Mr. Sen was ranked as one of the 10 “Most Highly Rated Project Finance Lawyers” by Project Finance magazine in its 2005/2006 Legal Advisers Review. He was also selected “The Best of 2004”, “The Best of 2006”, “The Best of 2008” and “The Best of 2009” of the world’s leading project finance lawyers (Euromoney Experts Guide ). Mr. Sen was recognized as a “leading lawyer” in Project Finance in the 2008 edition of IFLR 1000

Recent Representative Matters

  • AIG Investments on various matters;
  • Royal Bank of Scotland, as lead arranger and lender, in a more than $800 million (insurance wrapped) secured project financing of a coal-fired power plant in the US;
  • National Rural Utilities Cooperative Finance Corporation, as lead lender and administrative agent, in various syndicated (secured and unsecured) financings, amounting to several billion dollars, for cooperative electric generation and transmission companies;
  • Noble Environmental Power, a wind energy company, on various matters;
  • A major private investment trust with over $20 billion in assets in all of its private equity and other investment transactions;
  • Phoenix Park Gas Processors Limited, in connection with various US capital markets and bank financings of the expansion of its gas processing facilities in Trinidad and Tobago and other financings by Phoenix Park;
  • The lead arranger of a bond offering by the Government of Barbados;
  • Autopista Central, a Chilean project company, in connection with its US and Chilean capital markets offering (with the benefit of insurance company guaranty) to finance the construction of its toll road in Santiago, Chile;
  • International counsel to the lenders in a major iron ore handling port facility project financing in Brazil;
  • The lenders in connection with Marlim’s US capital markets non-recourse debt financing of the expansion of a deep-water oil field in the Campos Basin, Brazil;
  • The Blackstone Group as lender, administrative agent and senior equity investor in connection with a $500 million joint venture with USS Products Carriers, a wholly owned subsidiary of U.S. Shipping Partners L.P., to provide debt and equity financing for the construction of five deep-water petroleum tankers qualified for the US coastwise trade;
  • Poten & Partners in connection with its joint venture with Hess LNG for the proposed construction of a liquified natural gas terminal in the Northeast US;
  • The US lenders in connection with a simultaneous US and Australian financing of the Spencer Street Railway Station Redevelopment Project in Melbourne, Australia;
  • The lenders to Seminole Electric Cooperative in connection with an innovative financing;
  • On-going representation of BNP Paribas in connection with the Quezon Power Plant project financing in the Philippines;
  • The lenders to Transwestern Pipeline Company in connection with (i) the dual holding company and operating company acquisition financing of the CrossCountry Pipeline system out of Enron Corp.’s bankruptcy proceedings (this transaction was one of the largest US private placement financings), and (ii) subsequent private placement debt financings by TWP;
  • The lenders to Portland Natural Gas Transmission System in connection with a financing of its natural gas pipeline;
  • The lenders to Iroquois Gas Transmission System in connection with multiple financings of its natural gas pipeline;
  • The lenders to Michigan Electric Transmission Company in connection with a dual holding company and operating company financing of its electric transmission line system;
  • The lenders to Gas Transmission Northwest Corporation in connection with GTNC’s debt financing;
  • Hermiston Generating Company, a merchant power plant company, in connection with its equity and debt financings; and
  • Various project and corporate financings in India.

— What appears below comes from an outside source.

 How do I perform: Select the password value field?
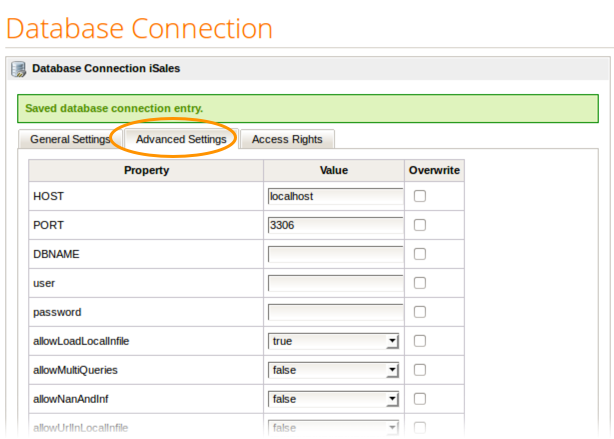(x=335, y=312)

In the past, Mr. Sen has advised Petrozuata and Sincor, two Venezuelan heavy oil projects, in connection with their groundbreaking international debt financings. Mr. Sen has also advised the Goldman Sachs Group in connection with its equity and debt initial public offerings and various other matters.

Mr. Sen is a member of various Firm committees, including the Executive Counsel of its Diversity Committee.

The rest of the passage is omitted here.